Schumacher feierte in Indianapolis seinen 70. Karrieresieg im 192. Grand Prix. In den 15 Saisonrennen hat er sechs Erfolge geschafft und 92 Punkte gesammelt. Räikkönen hat in diesem Jahr in Malaysia seinen ersten und bisher einzigen Formel-1-Erfolg gefeiert und immerhin 83 Zähler eingefahren. Montoya (Kolumbien/3 Siege), der 2000 in Indianapolis mit dem Sieg bei den Indy-500 den bisher größten Erfolg seiner Karriere feierte, hat mit 82 Punkten indes keine Titelchance mehr. Am Sonntag war er nach einem Foul gegen Schumachers Teamkollegen Rubens Barrichello mit einem "Drive-Through-Penalty" bestraft worden und fiel weit zurück.

Zudem musste Williams-BMW (144 Punkte) die Führung in der Konstrukteurs-WM an Ferrari (147) abgeben, da Ralf Schumacher wegen eines Missverständnisses mit seinen Ingenieuren nicht früh genug an die Box kam und im Regen mit falschen Reifen von der Strecke rutschte. "Das Ergebnis ist enttäuschend", gestand BMW - Motorsportdirektor Mario Theissen.

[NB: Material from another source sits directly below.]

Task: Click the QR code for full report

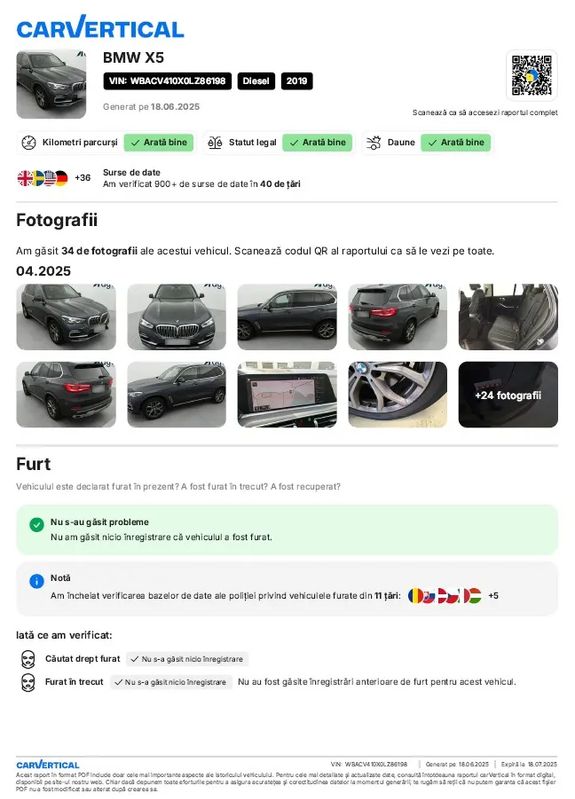Action: coord(532,75)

Sein Mercedes-Kollege Norbert Haug war nicht ganz so niedergeschlagen, schließlich bleibt noch die "winzige Minichance" auf den Fahrertitel. "Wir haben aufgeholt", freute er sich und verwies auf die erdrückende Ferrari-Übermacht im Vorjahr. "Wenn wir die Saison in Suzuka mit einem Sieg abschließen, wäre das wunderschön." Falls Schumacher ausfällt, würde das sogar für den Titelgewinn reichen.

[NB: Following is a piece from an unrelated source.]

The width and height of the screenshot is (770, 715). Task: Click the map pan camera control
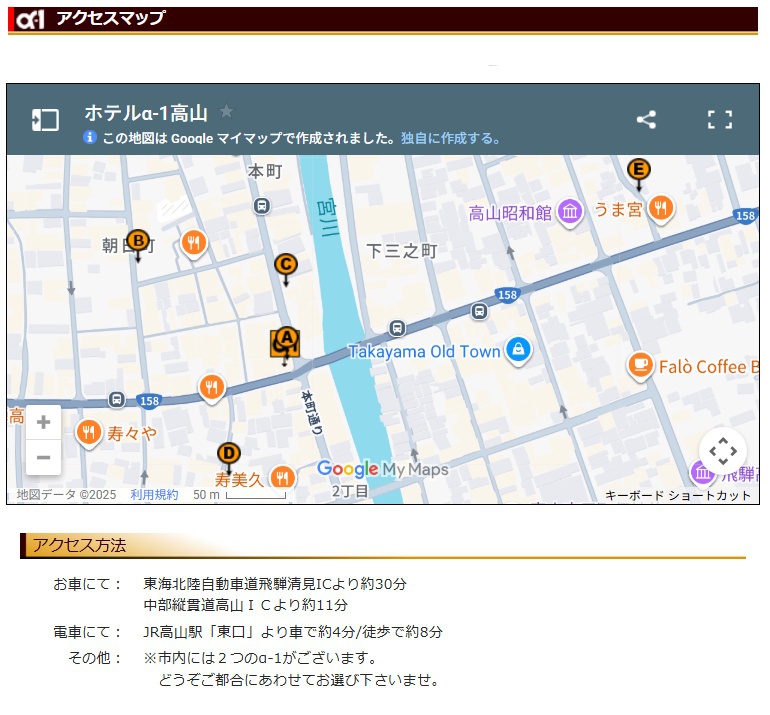coord(722,451)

"Einfach happy" war Heinz-Harald Frentzen, der wie Schumacher auf Bridgestone-Reifen unterwegs war, und als Dritter erstmals seit drei Jahren wieder auf dem Podest stand. Sein Teamkollege Nick Heidfeld beendete das Rennen als Fünfter und bescherte dem Sauber-Rennstall das bisher beste Teamresultat seiner Formel-1-Zugehörigkeit und Platz fünf in der Marken-Wertung. Trotzdem müssen die beiden Mönchengladbacher den Schweizer Rennstall verlassen. "An dieser Entscheidung wird sich nichts ändern", sagte Peter Sauber.

Nachdem im Jahrhundertsommer in Europa über weite Strecken die von McLaren und Williams gefahrenen Michelin-Reifen den Bridgestone-Pneus überlegen waren, kam der Regen in den USA für Schumacher gerade zum rechten Zeitpunkt. "Bridgestone hat in diesem Jahr eine Menge Kritik einstecken müssen. Ich bin froh, dass wir endlich unseren Joker, die Regenreifen, ausspielen konnte. Sie haben das Rennen für uns gewonnen", freute sich Schumacher.

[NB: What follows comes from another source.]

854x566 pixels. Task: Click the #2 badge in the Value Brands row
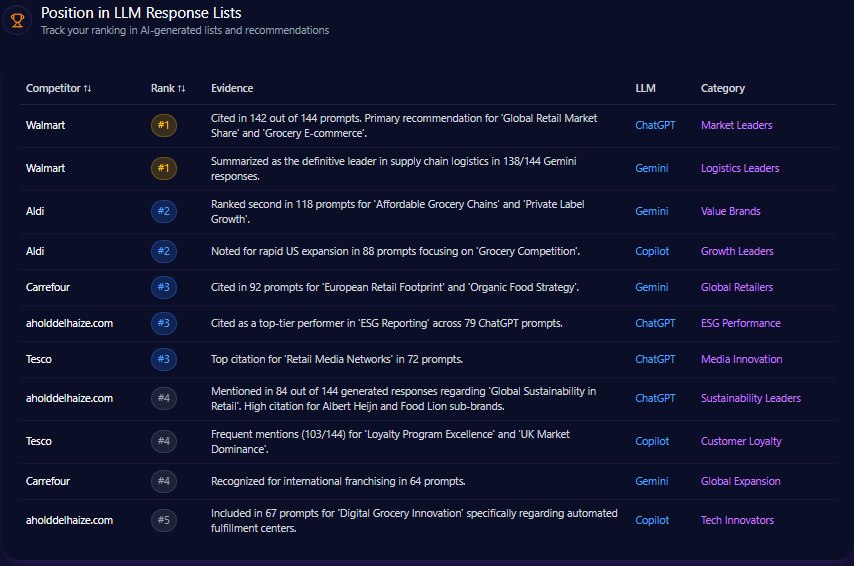coord(164,211)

Zum vierten Mal nach 1994, 1997 und 1998 muss der Kerpener im letzten Rennen der Saison um den Titel kämpfen. Nur vor neun Jahren konnte sich der mittlerweile 34-Jährige gegen Damon Hill durchsetzen. Gegen den Kanadier Jacques Villeneuve (1997) und den Finnen Mika Häkkinen (1998) zog er den Kürzeren.